The whitespot hawkfish (Paracirrhites hemistictus), the halfspotted hawkfish, multicolored hand-fish and ornate hawkfish, is a species of marine ray-finned fish, a hawkfish belonging to the family Cirrhitidae. It is found in the Indo-Pacific region.

==Taxonomy==
The whitespot hawkfish was first formally described in 1874 as Cirrhites hemistictus by the German born British ichthyologist Albert Günther with the type locality given as the Society Islands. The specific name hemistictus neams "half spotted" a reference to the small dark spots on the upper body. At the same time as Günther described this species he described Cirrhites polystictus which has its whole body spotted but this is a colour form of C. hemistictus making C. polystictus a synonym of C. hemistictus.

==Description==
The whitespot hawkfish has a rather elongated body relative to its congeners, the standard length being 2.8 to 3.2 times the depth. It has a large mouth which extends to below the centre of the eye. The preopercle has fine serrations on its upper two fifths. The continuous dorsal fin has 10 spines and 11 soft rays, with each spine having a single cirrus on the tip and the membranes between the spines are notched. The anal fin has 3 spines and 6 soft rays. There are 14 pectoral fin rays, the lower 7 are robust and unbranched. The caudal fin is marginally rounded with sharp tips to the upper and lower lobes. This is the largest species in its genus attaining a maximum total length of 29 cm, although 20 cm is more typical. There are two different colour forms, a pale form which has black spots on the upper half of its body, a pinkish face and a white stripe running along its flanks and a dark form which is grey with dark brown spots over all the body. There is a white or pinkish spot, roughly equal in size to the eye, on the flank.

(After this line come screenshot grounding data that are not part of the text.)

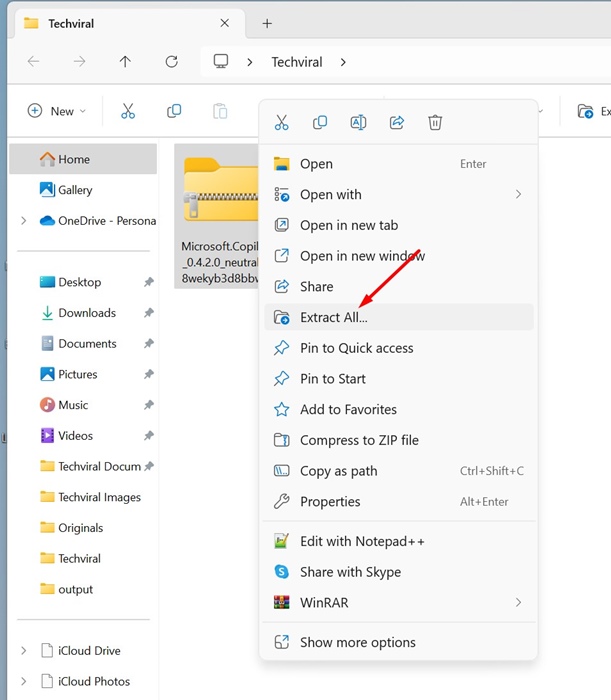This screenshot has width=611, height=700.
Task: Go up one folder with Up arrow
Action: coord(125,62)
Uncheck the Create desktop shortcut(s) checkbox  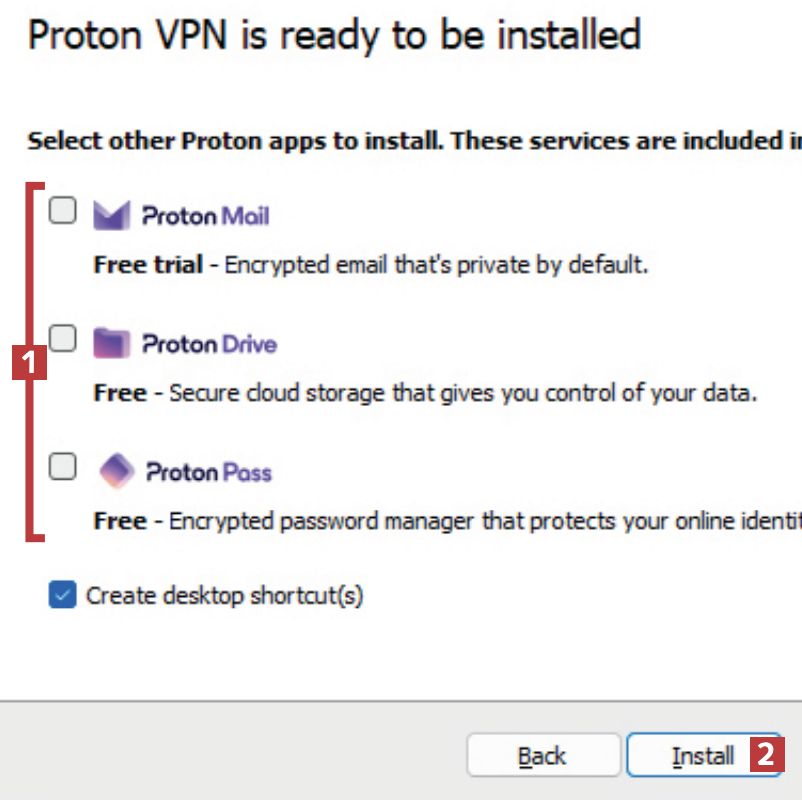pyautogui.click(x=62, y=596)
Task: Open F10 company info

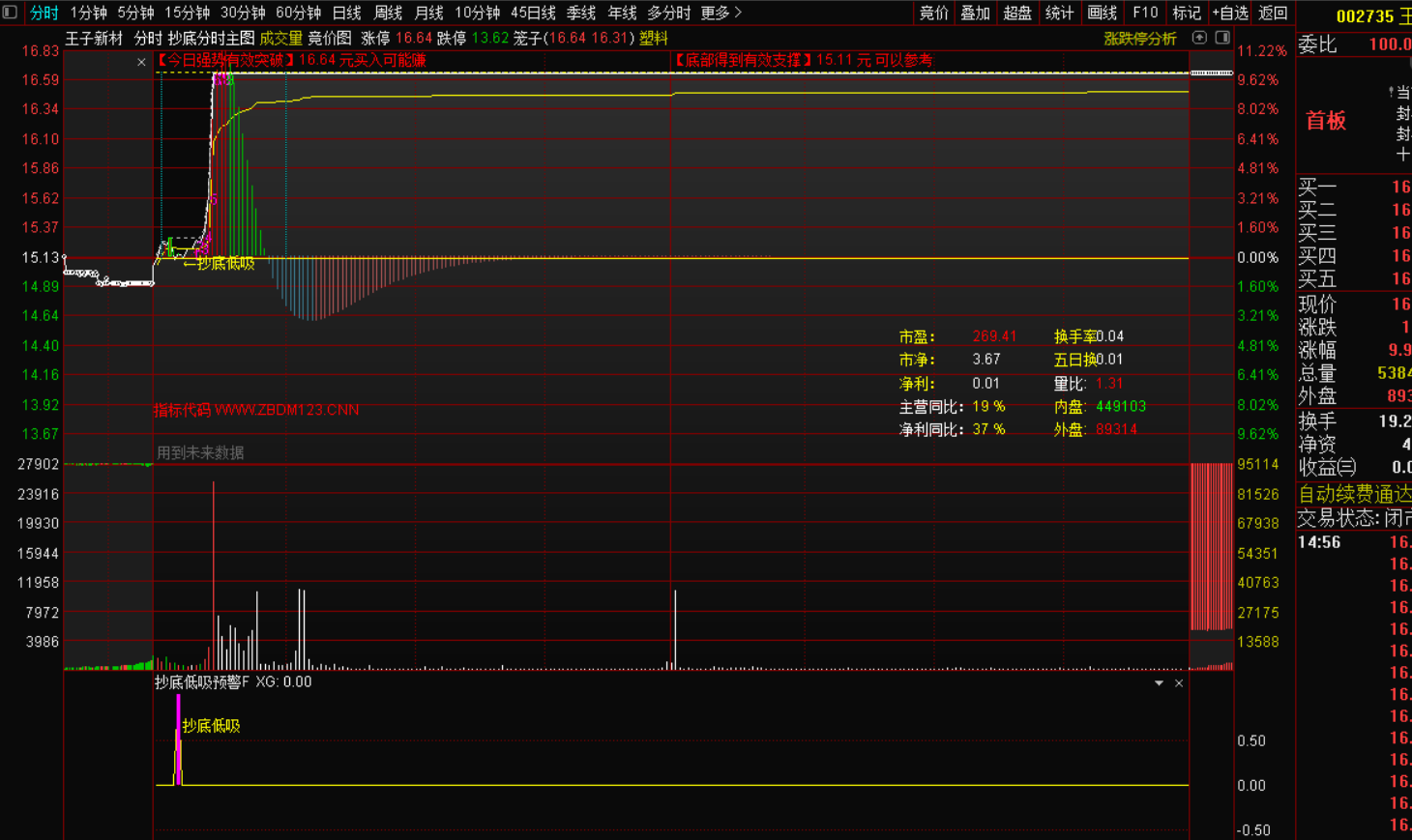Action: (x=1145, y=13)
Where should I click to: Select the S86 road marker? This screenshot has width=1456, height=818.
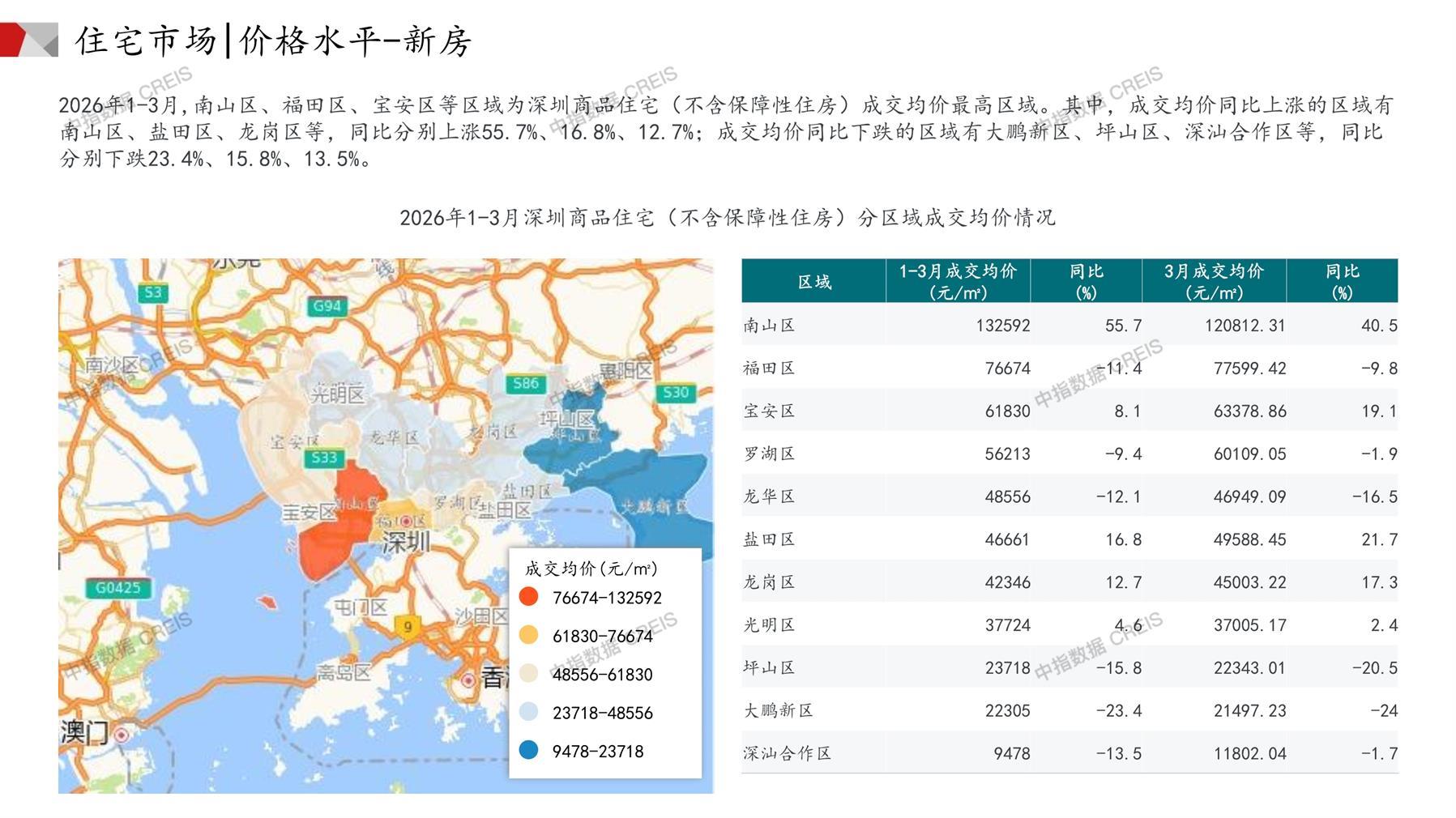(x=525, y=383)
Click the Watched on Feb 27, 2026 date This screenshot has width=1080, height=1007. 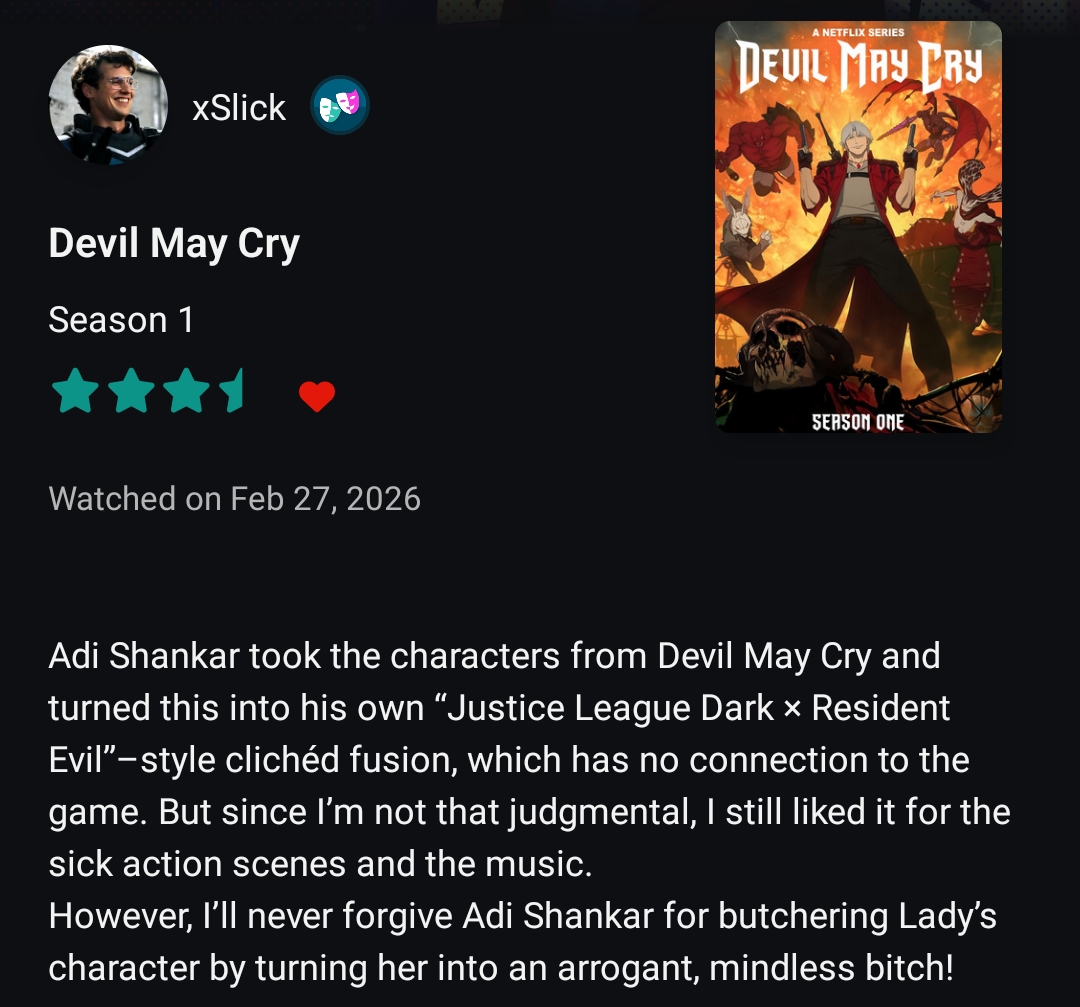234,499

==Distribution and habitat==
The whitespot hawkfish has a wide Indo-Pacific distribution but it appears to prefer oceanic insular waters to waters close to continents or large islands. Its range extends from Christmas Island and the Cocos (Keeling) Islands in the eastern Indian Ocean east through the Pacific to the Kiribati Line Islands and the Pitcairn Islands, north to the Ogasawara Islands of southern Japan and south to the Great Barrier Reef, New Caledonia and Fiji. This species normally occurs at depths between 1 and 18 m although it has been recorded at greater depth in areas of Micronesia, including in the Line Islands. It is found on reef fronts and outer reef slopes which are exposed to waves and tidal currents.

==Biology==
The whitespot hawkfish is an uncommon fish which can be found on tropical reefs at depths around 1 to 20 m. They are solitary and usually perch on coral branches, gorgonians and rocks. They feed on small fishes and crustaceans. Male maintains a harem of a few females.

==Fisheries==
The whitespot hawkfish is of limited importance commercially but it is fished for using hook and line.